I have the following problem.

I am hosting a WCF application on IIS 8 which accepts only HTTPS requests with client certificates. This service accepts POST messages which may vary in size (from a few bytes up to 1 GB) and are received parallel most of the time.

The clients are getting a 413 Request entity too large response in the following case:

• When multiple connections are opened with the same client certificate and many small files are uploaded. In this case one request succeeds and all others fail with 413 error.

The problem could be solved by setting the uploadReadAheadSize value to a larger value than the sum of all the parallel call sizes in the system.webServer/serverRuntime section of the configuration, but this causes the server to allocate the whole amount of memory for the read ahead buffer for each call which causes the server to run out of memory in case of many concurrent calls.

My configuration works if the calls are made with different client certificates or in case of uploading one big file.

I have read that with IIS 6 there was an option to set SSLAlwaysNegoClientCert in the configuration to fix a similar bug. I have tried workarounds to set this value, but did not succeed using IIS 8.0. I have also tried turning off SSL Client cache to disable SSL session resumption, but that did not solve my problem as well.

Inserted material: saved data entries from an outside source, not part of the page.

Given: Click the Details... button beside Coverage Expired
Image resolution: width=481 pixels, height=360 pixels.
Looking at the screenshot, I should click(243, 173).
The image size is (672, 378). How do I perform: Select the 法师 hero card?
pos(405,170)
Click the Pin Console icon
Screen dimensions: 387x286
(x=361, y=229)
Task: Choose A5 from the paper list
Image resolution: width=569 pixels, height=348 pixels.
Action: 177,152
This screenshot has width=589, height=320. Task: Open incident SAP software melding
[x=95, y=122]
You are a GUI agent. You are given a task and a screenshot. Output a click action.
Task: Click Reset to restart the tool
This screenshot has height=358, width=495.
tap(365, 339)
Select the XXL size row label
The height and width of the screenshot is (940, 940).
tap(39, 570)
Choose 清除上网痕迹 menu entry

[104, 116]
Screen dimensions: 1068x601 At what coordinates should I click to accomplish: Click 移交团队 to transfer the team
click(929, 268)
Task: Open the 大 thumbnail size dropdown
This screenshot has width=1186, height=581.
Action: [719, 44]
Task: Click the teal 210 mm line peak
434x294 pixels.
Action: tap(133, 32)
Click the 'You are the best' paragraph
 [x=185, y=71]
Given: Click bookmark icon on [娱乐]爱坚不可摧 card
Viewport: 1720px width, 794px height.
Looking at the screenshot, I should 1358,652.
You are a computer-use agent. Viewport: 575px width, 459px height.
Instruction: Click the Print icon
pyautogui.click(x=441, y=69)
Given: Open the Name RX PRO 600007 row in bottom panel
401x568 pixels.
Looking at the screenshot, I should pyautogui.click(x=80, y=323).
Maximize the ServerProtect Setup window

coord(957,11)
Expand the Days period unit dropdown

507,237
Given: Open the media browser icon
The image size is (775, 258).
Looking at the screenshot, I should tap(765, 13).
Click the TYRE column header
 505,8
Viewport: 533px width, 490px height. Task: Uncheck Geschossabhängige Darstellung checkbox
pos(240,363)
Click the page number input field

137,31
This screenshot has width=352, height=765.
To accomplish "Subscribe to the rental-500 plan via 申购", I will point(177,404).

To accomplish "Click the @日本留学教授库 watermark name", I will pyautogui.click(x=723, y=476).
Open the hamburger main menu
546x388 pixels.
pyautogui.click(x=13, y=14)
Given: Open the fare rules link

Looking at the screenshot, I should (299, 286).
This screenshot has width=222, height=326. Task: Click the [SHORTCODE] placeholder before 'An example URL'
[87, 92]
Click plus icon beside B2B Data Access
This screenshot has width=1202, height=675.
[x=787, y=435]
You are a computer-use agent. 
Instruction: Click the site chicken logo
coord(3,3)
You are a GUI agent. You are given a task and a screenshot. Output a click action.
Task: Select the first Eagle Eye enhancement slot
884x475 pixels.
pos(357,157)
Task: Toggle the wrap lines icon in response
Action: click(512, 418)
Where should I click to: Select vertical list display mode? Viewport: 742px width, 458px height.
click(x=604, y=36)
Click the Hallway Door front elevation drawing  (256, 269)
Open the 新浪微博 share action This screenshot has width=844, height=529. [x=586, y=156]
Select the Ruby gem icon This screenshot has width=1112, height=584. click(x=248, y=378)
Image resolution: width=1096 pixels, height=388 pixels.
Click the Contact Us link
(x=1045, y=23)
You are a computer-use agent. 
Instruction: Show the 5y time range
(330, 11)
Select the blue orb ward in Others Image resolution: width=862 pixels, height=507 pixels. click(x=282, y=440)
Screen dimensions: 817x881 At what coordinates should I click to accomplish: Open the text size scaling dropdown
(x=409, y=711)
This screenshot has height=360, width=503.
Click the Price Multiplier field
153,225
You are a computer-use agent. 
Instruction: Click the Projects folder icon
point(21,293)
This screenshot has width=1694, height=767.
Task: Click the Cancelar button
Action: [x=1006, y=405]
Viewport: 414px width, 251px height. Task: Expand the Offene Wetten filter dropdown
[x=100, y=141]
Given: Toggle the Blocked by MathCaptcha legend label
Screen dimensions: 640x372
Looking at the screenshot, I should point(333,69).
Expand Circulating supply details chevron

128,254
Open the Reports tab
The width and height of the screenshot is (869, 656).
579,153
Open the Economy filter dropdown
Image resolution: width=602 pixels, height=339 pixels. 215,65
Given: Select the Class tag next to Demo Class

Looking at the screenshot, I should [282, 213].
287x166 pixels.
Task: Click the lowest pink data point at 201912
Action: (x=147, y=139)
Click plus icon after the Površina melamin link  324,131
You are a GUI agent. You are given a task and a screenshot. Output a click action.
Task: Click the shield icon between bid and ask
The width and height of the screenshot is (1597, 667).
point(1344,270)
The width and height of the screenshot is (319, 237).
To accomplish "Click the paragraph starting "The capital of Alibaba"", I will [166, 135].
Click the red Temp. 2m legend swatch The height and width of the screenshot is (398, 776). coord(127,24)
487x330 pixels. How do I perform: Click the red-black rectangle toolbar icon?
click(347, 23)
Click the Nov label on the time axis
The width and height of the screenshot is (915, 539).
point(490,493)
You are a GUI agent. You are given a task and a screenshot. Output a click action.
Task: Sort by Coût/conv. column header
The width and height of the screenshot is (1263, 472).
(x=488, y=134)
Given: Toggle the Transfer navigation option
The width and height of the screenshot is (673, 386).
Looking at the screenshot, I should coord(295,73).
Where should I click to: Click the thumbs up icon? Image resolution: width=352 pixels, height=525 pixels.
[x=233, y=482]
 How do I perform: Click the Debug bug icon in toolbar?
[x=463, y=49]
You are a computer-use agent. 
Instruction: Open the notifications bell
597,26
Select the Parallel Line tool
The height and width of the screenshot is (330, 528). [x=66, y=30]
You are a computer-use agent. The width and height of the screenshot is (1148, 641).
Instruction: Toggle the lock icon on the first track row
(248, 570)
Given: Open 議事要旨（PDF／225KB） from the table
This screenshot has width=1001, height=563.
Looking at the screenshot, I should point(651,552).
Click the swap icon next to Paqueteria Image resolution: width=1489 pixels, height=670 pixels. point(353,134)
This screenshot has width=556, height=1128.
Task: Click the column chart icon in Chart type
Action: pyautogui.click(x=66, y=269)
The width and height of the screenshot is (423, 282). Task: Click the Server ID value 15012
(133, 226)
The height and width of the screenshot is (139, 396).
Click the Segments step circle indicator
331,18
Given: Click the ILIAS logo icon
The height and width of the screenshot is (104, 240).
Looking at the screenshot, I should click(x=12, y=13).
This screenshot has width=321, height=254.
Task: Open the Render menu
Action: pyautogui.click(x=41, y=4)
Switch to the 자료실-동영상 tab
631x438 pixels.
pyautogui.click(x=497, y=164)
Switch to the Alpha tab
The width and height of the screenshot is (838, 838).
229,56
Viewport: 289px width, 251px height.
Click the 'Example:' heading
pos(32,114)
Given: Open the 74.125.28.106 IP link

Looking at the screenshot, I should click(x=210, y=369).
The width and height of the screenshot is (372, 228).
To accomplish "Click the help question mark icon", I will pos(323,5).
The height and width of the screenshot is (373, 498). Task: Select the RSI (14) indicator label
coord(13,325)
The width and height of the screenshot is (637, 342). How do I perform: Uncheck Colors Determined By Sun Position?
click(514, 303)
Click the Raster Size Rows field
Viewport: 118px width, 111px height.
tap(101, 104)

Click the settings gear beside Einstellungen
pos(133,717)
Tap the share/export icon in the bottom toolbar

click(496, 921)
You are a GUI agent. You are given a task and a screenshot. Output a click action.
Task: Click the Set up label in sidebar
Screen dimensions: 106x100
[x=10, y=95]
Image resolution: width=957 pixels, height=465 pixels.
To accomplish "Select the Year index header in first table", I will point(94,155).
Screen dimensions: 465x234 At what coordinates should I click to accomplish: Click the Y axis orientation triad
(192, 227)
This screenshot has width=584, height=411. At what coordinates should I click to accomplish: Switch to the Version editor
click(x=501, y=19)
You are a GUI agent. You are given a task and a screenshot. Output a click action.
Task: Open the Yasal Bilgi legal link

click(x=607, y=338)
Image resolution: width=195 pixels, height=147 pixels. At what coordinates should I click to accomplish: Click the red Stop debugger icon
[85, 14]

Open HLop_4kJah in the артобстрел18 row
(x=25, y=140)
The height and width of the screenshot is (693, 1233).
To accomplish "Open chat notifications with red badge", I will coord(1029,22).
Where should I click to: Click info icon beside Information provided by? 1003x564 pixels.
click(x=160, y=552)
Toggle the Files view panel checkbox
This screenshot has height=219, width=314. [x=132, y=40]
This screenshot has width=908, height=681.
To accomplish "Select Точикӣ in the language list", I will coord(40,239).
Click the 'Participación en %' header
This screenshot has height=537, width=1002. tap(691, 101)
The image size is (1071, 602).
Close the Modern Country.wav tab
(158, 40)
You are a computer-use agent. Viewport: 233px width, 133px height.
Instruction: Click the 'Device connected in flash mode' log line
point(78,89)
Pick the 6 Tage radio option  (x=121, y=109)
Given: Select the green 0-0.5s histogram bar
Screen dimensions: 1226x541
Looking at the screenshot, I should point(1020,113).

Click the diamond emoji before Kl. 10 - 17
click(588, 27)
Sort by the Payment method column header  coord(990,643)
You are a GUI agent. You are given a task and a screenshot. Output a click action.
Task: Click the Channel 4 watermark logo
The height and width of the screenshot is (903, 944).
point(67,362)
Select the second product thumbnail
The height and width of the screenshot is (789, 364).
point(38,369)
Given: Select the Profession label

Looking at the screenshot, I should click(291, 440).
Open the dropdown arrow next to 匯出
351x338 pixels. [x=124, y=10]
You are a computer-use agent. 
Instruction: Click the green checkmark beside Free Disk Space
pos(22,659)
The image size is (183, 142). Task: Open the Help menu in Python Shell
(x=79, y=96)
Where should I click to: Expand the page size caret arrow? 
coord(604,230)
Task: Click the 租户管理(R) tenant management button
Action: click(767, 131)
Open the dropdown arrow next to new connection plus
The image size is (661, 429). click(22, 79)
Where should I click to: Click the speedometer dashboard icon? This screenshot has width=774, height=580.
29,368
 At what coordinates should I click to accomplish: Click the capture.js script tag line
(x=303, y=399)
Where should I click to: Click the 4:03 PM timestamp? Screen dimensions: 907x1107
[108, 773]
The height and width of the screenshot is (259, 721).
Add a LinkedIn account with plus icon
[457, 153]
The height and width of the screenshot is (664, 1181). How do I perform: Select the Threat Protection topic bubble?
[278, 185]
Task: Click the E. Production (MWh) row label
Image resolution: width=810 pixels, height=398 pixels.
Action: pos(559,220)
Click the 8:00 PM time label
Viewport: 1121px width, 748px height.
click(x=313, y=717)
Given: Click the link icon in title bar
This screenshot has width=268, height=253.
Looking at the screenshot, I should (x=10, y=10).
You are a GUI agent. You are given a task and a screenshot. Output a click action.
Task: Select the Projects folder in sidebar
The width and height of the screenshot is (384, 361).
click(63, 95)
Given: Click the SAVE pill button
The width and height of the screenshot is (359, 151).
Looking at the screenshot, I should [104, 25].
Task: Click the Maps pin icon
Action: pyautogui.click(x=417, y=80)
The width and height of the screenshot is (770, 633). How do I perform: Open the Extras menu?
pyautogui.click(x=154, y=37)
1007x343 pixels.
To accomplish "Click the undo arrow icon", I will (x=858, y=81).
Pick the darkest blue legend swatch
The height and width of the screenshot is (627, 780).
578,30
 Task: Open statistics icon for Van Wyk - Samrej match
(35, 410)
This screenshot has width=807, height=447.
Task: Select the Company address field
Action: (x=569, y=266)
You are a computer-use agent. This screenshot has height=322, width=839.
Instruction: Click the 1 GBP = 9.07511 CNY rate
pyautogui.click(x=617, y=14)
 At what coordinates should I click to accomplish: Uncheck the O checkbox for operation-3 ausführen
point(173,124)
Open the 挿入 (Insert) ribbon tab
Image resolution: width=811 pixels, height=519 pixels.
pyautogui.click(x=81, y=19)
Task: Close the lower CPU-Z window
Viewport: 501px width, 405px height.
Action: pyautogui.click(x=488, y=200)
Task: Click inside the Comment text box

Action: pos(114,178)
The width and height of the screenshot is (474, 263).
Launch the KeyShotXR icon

What may cause the 413 errors? Is there any way to enable multiple parallel uploads with a client certificate to the same server without using the whole memory of the server.

Answer 1

Just a guess:

If client renegotiation is requested, the request entity body must be preloaded using SSL preload. SSL preload will use the value of the UploadReadAheadSize metabase property, which is used for ISAPI extensions. However, if UploadReadAheadSize is smaller than the content length, an HTTP 413 error is returned, and the connection is closed to prevent deadlock. (Deadlock occurs because a client is waiting to complete sending a request entity, while the server is waiting for renegotiation to complete, but renegotiation requires that the client to be able to send data, which it cannot do).

(From the article Client cannot renegotiate request and returns an HTTP 413 error (IIS 6.0).)

Client renegotiation occurs when SSLAlwaysNegoClientCert is not set, so use OpenSSL to check if it is enabled (see this question). I have not used IIS 8, but on IIS 7.5, both ways of enabling SSLAlwaysNegoClientCert from the question you linked work for me.